(532ei) Using Ru-Doped TiO2 Clusters for Photoactivation of N2

Among the various photocatalysts commonly used for photocatalytic nitrogen conversion, titanium dioxide (TiO₂) stands out as a benchmark catalyst due to its alluring properties such as non-toxicity, low cost, high photocatalytic activity, and stability. Although rutile and anatase predominate in the experimental and computational studies of nitrogen activation over TiO₂ catalysts, we study the photoactivation of nitrogen on the cluster model because of computational cost considerations.

We determine precisely the adsorption active sites and the effect of increasing cluster size on the properties. In our study, pristine TiO2 clusters and clusters with loaded ruthenium (Ru) atoms served as photocatalysts of interest for studying the fixation and activation of the nitrogen molecule. The results were obtained using time-dependent density functional theory (TD-DFT). The optimized structures of (TiO2)_n and Ru-(TiO2)_n clusters (n = 1–12) were used to determine the most favourable active sites for the adsorption of nitrogen (N₂), hydrogen (H), and ammonia (NH₃), respectively, over three selected cluster sizes (n = 3, 6, and 12). Adsorption was studied in the ground state and excited state, since the latter provides insight into the photocatalytic related properties.
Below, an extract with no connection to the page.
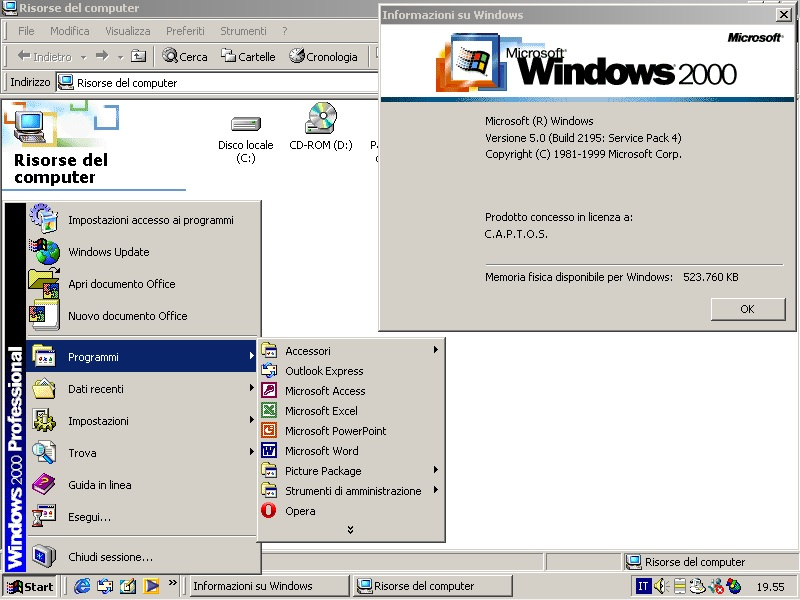Expand the Quick Launch overflow chevron

pos(172,584)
All calculations were performed in the GPAW environment using the implemented projector-augmented-wave (PAW) method, the plane wave basis set, and the Perdew-Burke-Ernzerhof (PBE) functional. The excited state properties were determined using TD-DFT. To account for the van der Waals interactions, the Grimme-D3 correction was also applied. Excited state calculations empower the investigation of photocatalytic properties of clusters, such as excitation energies, photoabsorption spectra, Stokes shift, etc., and the determination of the mechanism of nitrogen reduction to ammonia under photocatalytic conditions.